Ademais, é preciso lembrar que Sevilha, quarta maior cidade de Espanha, guarda em si uma longa história, pautada pela ambição de distintos povos conquistadores, com ênfase para romanos e árabes. Talvez, os atraíssem os solos férteis e o clima mediterrâneo e agradável: a temperatura média anual de 18,6°C posiciona Sevilha como uma das cidades mais quentes da Europa, com invernos suportáveis. De qualquer forma, ao que parece, os primeiros povoadores são os tartessos, que ocupam o território, aproximadamente, no século XIII a.C. e passam à história como povo pacífico e culto. Depois, vêm fenícios e cartagineses, seguidos dos romanos, cujas tropas invadem a cidade mais ou menos no ano 206 a.C. Segue as épocas visigoda e moura. Estes são meros registros da riqueza histórica de Sevilha (mais: http://www.sevilla.org), de onde, aliás, em 1492, Cristóvão Colombo parte do porto de Palos em direção ao Novo Mundo. A Catedral abriga o fenomenal Monumento a Colombo, com seus restos mortais.

 

E o que dizer das festas populares de Sevilha? Dentre elas, a mais célebre é a Semana Santa. As quase 60 irmandades e confrarias contam com a participação efetiva de um terço da população, que desfila pelas ruas da cidade. O luxo é incompatível com os votos de pobreza apregoados pela Igreja Católica. Há uma silenciosa batalha entre os grupos, tanto no que se refere ao número de seguidores quanto à grandeza dos carros “alegóricos”, que carregam imagens de Cristo crucificado e outras mais…

 

Também ganha destaque em Sevilha a Festividade do Corpus Christi, a Cavalgada dos Reis Magos e a denominada “Feira de Abril”, que nem sempre é em abril. Por exemplo, agora, 2011, será entre 3 de maio até domingo 8 de maio. De forma similar, a primeira Feira, ano 1847, curiosamente, aconteceu em maio, por conta do calendário litúrgico. Trata-se de festa de natureza popular e folclórica que reúne milhares de visitantes das demais partes da Espanha e de outros recantos europeus.

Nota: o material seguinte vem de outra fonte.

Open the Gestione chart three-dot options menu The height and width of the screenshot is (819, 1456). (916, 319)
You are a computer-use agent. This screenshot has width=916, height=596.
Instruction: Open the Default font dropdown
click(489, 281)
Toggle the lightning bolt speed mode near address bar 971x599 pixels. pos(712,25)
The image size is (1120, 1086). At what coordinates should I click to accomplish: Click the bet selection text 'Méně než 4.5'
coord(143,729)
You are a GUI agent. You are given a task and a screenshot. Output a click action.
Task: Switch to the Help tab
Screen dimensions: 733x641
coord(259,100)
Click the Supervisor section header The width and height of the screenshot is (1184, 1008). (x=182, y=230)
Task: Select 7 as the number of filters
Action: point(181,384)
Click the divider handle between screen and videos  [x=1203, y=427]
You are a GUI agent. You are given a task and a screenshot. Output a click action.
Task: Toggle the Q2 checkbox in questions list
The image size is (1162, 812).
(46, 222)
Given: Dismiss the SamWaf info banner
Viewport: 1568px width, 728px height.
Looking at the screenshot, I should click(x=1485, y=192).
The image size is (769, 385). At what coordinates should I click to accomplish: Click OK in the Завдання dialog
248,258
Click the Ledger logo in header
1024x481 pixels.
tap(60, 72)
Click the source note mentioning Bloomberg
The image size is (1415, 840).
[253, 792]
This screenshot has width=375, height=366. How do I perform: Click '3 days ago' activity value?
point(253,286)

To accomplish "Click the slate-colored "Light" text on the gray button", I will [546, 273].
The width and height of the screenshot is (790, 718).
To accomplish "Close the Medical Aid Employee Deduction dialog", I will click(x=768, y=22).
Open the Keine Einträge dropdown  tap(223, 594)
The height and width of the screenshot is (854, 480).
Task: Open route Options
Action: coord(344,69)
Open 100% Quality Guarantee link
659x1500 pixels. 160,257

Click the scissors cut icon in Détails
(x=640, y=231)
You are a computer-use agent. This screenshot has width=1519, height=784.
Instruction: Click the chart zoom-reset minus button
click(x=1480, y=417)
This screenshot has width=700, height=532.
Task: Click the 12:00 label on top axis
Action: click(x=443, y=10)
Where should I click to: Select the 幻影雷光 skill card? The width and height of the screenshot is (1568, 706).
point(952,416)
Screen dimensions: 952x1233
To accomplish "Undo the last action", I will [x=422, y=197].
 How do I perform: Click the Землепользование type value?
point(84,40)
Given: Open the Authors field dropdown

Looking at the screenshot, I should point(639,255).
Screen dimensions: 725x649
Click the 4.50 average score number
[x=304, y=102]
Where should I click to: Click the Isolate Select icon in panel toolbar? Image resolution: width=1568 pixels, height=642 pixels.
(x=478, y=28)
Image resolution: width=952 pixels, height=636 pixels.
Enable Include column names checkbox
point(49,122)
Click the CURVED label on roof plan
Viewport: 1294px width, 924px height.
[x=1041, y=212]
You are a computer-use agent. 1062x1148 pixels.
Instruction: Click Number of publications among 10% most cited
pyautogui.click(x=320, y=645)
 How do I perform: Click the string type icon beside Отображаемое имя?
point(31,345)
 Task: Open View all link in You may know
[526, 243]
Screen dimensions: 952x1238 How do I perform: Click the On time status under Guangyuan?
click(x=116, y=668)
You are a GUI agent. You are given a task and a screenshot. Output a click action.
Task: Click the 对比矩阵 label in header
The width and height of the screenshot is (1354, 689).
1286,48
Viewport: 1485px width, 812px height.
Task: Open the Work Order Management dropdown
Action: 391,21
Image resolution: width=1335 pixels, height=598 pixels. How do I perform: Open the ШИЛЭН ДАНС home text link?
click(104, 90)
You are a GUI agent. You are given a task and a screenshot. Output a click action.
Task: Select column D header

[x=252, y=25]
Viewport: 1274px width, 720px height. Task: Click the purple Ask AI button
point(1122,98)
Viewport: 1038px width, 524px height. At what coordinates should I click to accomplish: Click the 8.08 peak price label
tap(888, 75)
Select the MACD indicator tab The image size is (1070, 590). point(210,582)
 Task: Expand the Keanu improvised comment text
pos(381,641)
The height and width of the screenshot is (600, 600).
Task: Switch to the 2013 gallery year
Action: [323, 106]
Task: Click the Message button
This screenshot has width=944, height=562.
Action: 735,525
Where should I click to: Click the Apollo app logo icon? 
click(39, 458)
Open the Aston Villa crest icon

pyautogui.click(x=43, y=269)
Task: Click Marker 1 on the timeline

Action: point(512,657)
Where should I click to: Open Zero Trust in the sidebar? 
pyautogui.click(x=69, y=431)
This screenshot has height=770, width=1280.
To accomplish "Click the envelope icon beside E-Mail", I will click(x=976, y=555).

Há mais de mil casetas (barracas) de diferentes naturezas, que abrigam desde propaganda institucional a comidas, bebidas e artesanato. Há música por toda parte. O flamenco e as sevilhanas atraem multidões. Há competições de diferentes gêneros. E há a chance de assistir às touradas diárias... Por fim, independentemente dos protestos dos que não percebem as sevilhanas como representativas da Espanha, eis Sevilha no coração!